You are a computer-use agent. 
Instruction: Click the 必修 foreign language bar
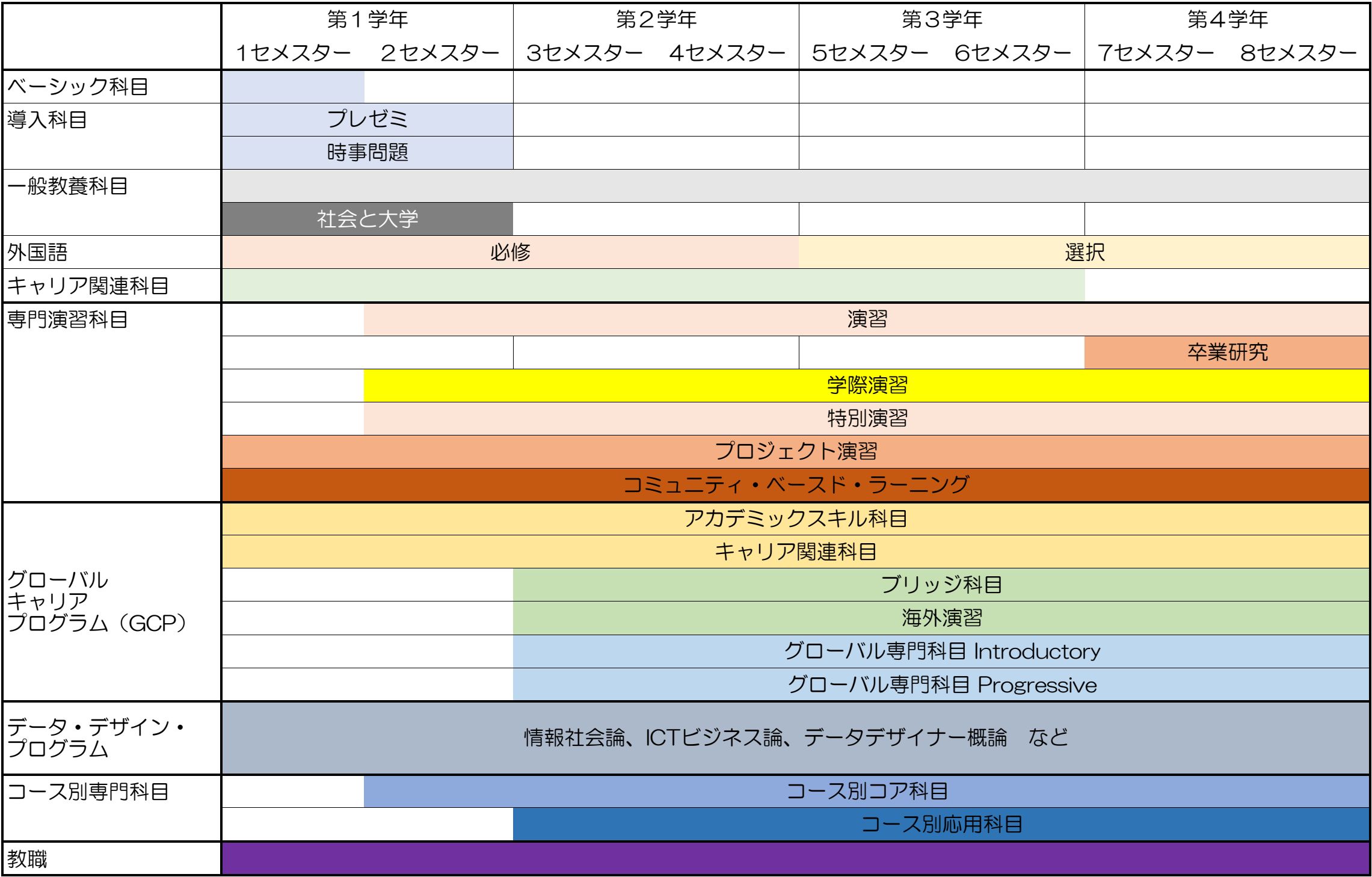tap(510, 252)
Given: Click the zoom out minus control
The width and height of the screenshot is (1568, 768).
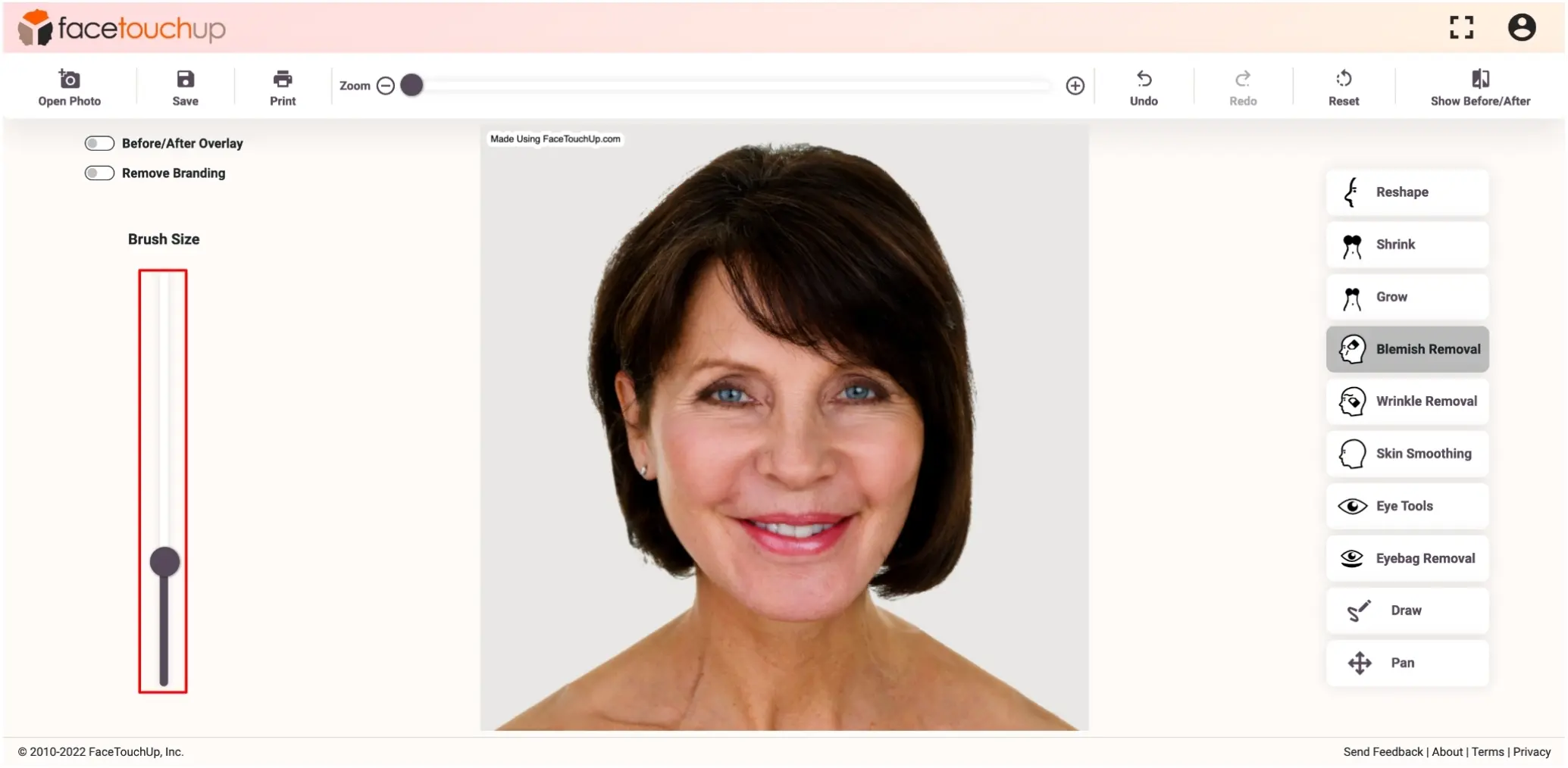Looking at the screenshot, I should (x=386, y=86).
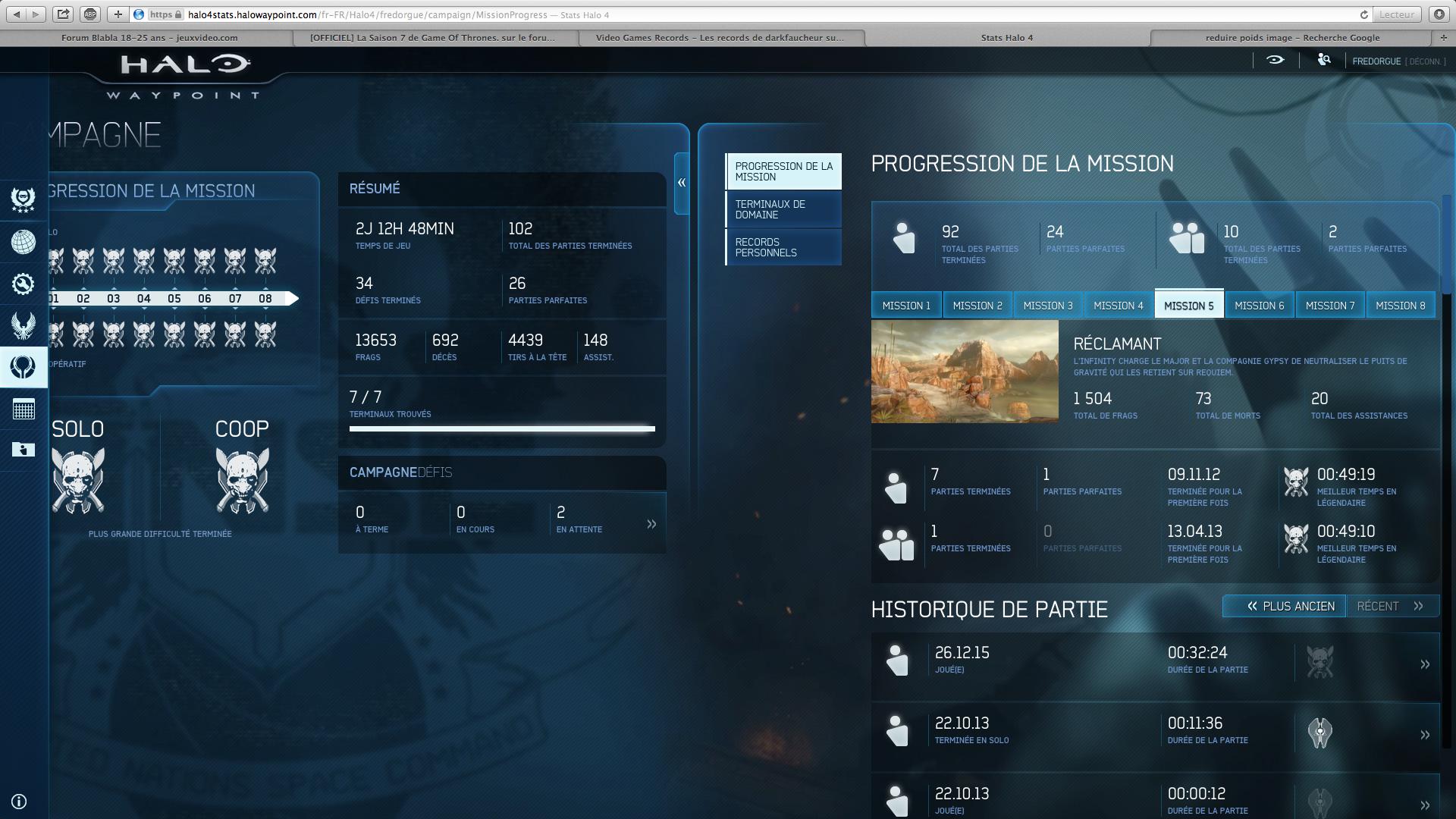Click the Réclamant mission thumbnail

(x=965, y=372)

● ● ● ● ●

= Problem =
Now reproduce all of the entries precisely, with no pictures in the copy.

= Result of this task =
You are a computer-use agent. 
Instruction: Click the 必修 foreign language bar
tap(510, 252)
Given: Click the zoom out minus control
The width and height of the screenshot is (1568, 768).
Looking at the screenshot, I should (x=386, y=86).
Click the Réclamant mission thumbnail

(x=965, y=372)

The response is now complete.